Hong Kong artist (1956 - 2014)

Jeffrey Ho Wai-lung (Chinese: 何偉龍; 1956 – 7 January 2014) was a Hong Kong actor and director. Over the course of his career, Ho directed more than 150 stage productions and appeared in countless performances. He founded Wan Chai Theatre (Note: Chinese 灣仔劇團) (now Whole Theatre (Note: Chinese 團劇團)). Outside of theatre, he also appeared in film and television productions. One of his most recognizable roles was as the unscrupulous real estate company owner So Chung (Note: Chinese 蘇忠) in the sitcom City Japes. (Note: Chinese 城市故事)

==Biography==
Ho was born in Hong Kong and later traveled to Canada to pursue drama studies. He graduated from York University and received professional training at the National Theatre School of Canada. After returning to Hong Kong in 1979, he became one of the first full-time actors of the Hong Kong Repertory Theatre after being interviewed by Chung King-fai. Ho remained active on the local stage thereafter.

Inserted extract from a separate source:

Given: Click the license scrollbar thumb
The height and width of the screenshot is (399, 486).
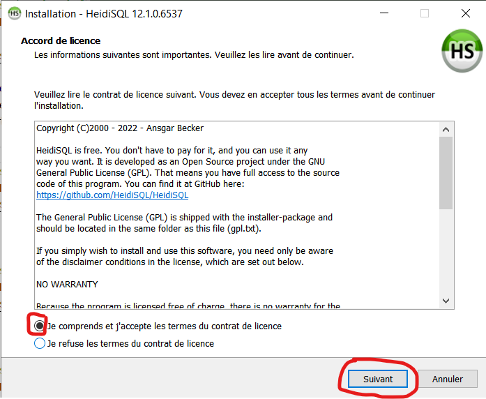Looking at the screenshot, I should 446,172.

From 1987 to 1992, he served as artistic director of the Wan Chai Theatre, dedicating himself to the promotion of amateur and community theatre and to nurturing a new generation of theatre practitioners. In 1993, he rejoined the Hong Kong Repertory Theatre as assistant artistic director until 2002.

===Death===
Ho suffered from congenital diabetes, which later led to kidney failure, requiring a kidney transplant. After the transplant, long-term use of steroids and anti-rejection medication caused bodily swelling, and his mobility declined in his later years. He died on 7 January 2014, at the age of 58. A memorial service was held on 27 January.

==Work==
===Theatre===
====Acting====
- Hedda Gabler (1983) as Judge Brack
- Marat/Sade (1984) as Marquis de Sade
- King Lear (1993) as Lear - directed by Daniel Yang
- Christopher Sergel's Black Elk Speaks (1994) as Black Elk - directed by Daniel Yang

====Directing====
- Absurd Person Singular (1993)
- Der Besuch der alten Dame (The Visit, 1994)
- Raymond To's Miss To Sup-neung (Note: Chinese 杜十娘) (1996)
- The Servant of Two Masters (1995)
- The Imaginary Invalid (1998)

===Films===
Ho appeared in relatively few film productions, mainly from the mid-1980s to the early 1990s, including The Lunatics (1986), Flaming Brothers (1987), The Nobles (Note: Chinese 單身貴族) (1989), and Lucky Encounter (Note: Chinese 踢到寶) (1992), among others.

==Legacy==
Jeffrey Ho was widely regarded as a pillar of Hong Kong theatre, remembered for his unwavering dedication and profound influence on generations of theatre practitioners. Despite declining health in his later years, Ho remained creatively active and continued performing until shortly before his death. His final stage appearance was in Haunted Haunted Little Star, staged just one month before he died. His persistence in continuing to create, even while enduring severe illness and repeated surgeries, was widely admired as a testament to his devotion to the art of theatre.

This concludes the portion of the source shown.